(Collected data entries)
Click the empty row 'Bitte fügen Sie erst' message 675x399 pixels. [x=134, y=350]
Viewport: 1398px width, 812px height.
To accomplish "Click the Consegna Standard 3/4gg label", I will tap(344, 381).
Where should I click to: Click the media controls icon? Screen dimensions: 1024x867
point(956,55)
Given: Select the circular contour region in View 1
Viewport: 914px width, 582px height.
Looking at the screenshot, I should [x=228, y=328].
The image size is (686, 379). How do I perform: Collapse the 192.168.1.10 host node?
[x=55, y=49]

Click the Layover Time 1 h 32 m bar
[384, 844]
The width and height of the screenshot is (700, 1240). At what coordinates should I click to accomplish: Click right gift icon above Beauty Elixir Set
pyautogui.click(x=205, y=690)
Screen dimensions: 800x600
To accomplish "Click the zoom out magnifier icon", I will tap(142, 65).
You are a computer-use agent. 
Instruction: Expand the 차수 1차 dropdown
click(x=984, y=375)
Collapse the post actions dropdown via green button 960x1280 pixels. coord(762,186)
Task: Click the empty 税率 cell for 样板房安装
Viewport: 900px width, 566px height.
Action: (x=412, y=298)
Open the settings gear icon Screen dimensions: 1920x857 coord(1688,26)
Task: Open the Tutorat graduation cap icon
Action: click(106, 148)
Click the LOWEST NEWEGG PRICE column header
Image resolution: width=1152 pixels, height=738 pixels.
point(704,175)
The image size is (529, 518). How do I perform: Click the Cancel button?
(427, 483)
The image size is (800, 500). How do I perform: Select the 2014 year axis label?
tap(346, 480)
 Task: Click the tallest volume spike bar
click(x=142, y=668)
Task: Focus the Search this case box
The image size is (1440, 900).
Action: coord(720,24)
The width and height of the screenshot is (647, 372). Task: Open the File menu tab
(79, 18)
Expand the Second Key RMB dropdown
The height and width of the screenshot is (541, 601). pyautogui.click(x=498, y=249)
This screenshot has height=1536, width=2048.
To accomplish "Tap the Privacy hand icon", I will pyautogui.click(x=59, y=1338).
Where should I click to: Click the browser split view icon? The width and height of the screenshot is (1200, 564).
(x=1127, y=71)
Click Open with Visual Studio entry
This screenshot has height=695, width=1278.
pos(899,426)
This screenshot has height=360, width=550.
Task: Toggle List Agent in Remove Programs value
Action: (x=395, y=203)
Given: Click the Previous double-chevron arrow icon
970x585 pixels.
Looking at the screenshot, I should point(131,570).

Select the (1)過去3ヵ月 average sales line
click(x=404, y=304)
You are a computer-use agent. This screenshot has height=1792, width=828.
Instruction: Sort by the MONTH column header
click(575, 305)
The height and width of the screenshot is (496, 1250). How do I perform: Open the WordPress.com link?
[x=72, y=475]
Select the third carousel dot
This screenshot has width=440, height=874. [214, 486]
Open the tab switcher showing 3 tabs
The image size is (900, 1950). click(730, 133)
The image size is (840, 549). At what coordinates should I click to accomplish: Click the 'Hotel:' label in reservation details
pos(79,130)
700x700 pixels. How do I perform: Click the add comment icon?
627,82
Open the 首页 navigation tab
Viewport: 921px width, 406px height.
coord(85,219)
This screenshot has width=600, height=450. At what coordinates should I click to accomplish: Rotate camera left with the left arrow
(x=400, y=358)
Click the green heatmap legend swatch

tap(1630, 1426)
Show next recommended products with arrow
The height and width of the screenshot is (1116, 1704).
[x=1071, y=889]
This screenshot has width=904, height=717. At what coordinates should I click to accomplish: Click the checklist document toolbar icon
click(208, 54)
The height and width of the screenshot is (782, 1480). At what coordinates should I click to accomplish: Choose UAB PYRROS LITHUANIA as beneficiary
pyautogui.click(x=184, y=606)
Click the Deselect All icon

# WHAT YOU NEED TO DO
One number should be returned: how many lines in the records contain the word "computer".

# EXPECTED ANSWER
2